In addition to accuracy, the ranking results are also important. We selected 10 samples from every cluster of “may_treat” in Table 6 and obtained MRR and MRR+ for PTMKG-WE-C and PTMKG-WE-C-M in smodel1, as shown in Table 7. For all clusters, MRR of PTMKG-WE-C-M has a significant improvement over that of PTMKG-WE-C. For example, comparing MRR of PTMKG-WE-C in c1, that of PTMKG-WE-C-M in c1 is raised from around 0.27 to 0.374. For the same method, MRR+ is generally better than MRR in most clusters. So, in statistical results, ignoring these tail-entity words in the existing samples has a positive impact on the ranking results.
However, in addition to the correct results, there are some noises in the top 20 candidates.
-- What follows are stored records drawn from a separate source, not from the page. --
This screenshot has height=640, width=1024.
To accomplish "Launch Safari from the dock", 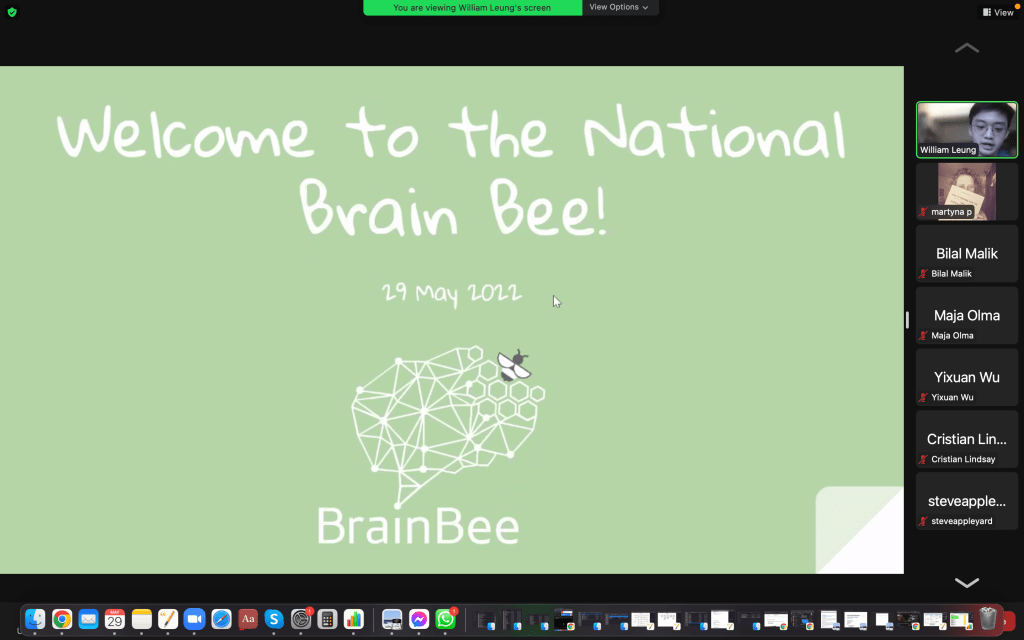I will pyautogui.click(x=220, y=619).
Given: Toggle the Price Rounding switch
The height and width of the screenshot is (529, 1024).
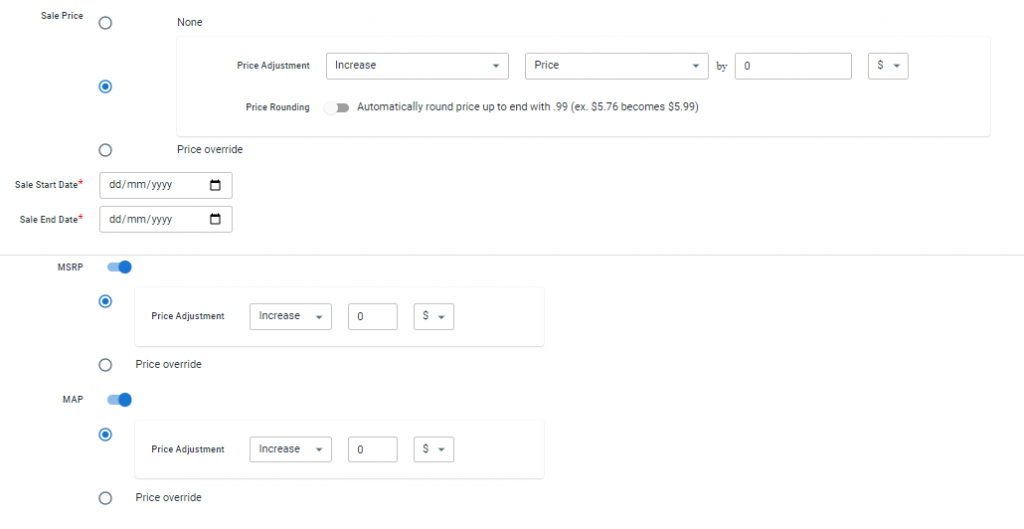Looking at the screenshot, I should [x=337, y=107].
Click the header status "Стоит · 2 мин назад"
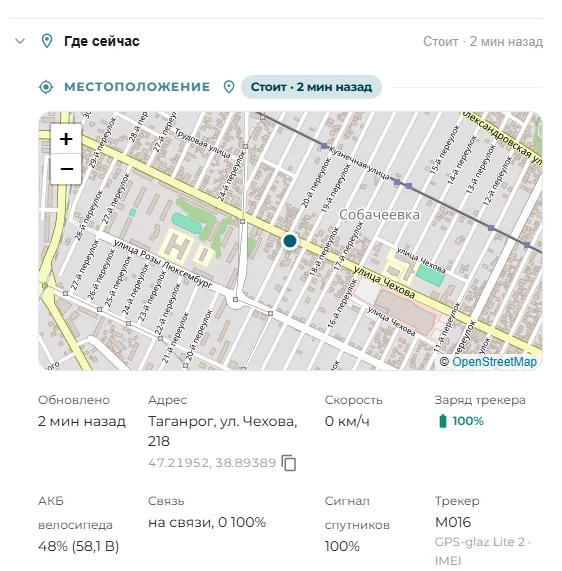The width and height of the screenshot is (562, 571). click(483, 42)
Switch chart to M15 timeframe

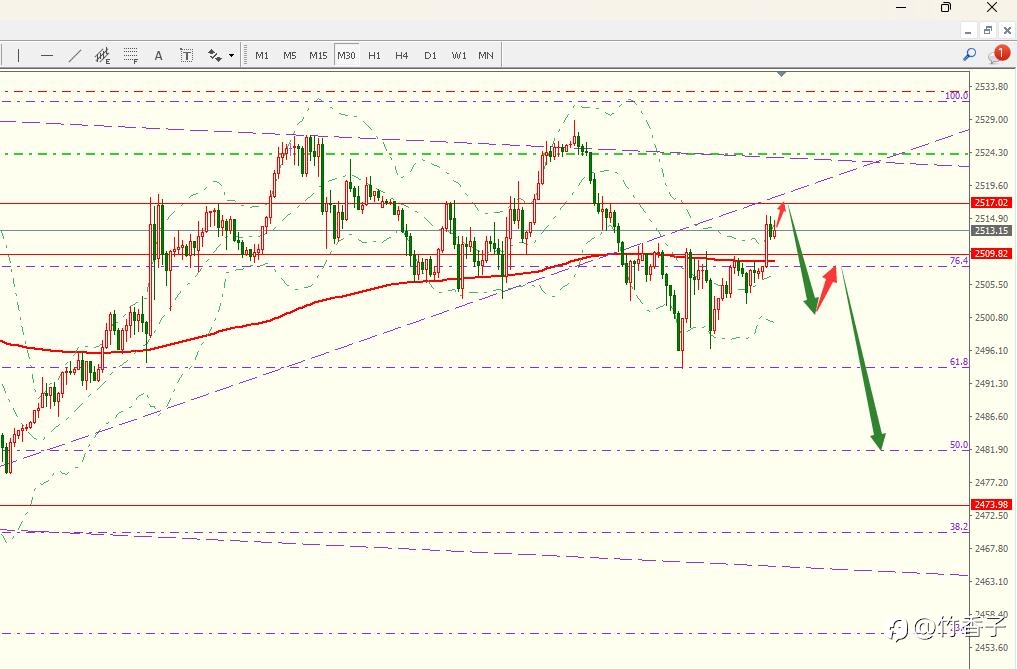[x=318, y=56]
Noise words are analyzed in detail. It is found that most of these words belong to the synonym of existing samples, such as, A, B, C in the formula for predicting the unknown tail entity X , that is v ( X ) = v ( C ) ( v ( A j ) v ( B j ) ) . For example, for v ( X ) = v ( d a l t e p a r i n ) ( v ( g l o b u l i n ) v ( r u b e l l a ) ) , the top 20 candidates from embeddings are as follows: “dalteparin—0.88262767, fondaparinux—0.6558497, enoxaparin—0.65285647, thromboprophylaxis—0.6289057,…”. The top three are synonyms of “dalteparin”. These values can be filtered in advance. Filtering rules will be the main focus of our work in the future.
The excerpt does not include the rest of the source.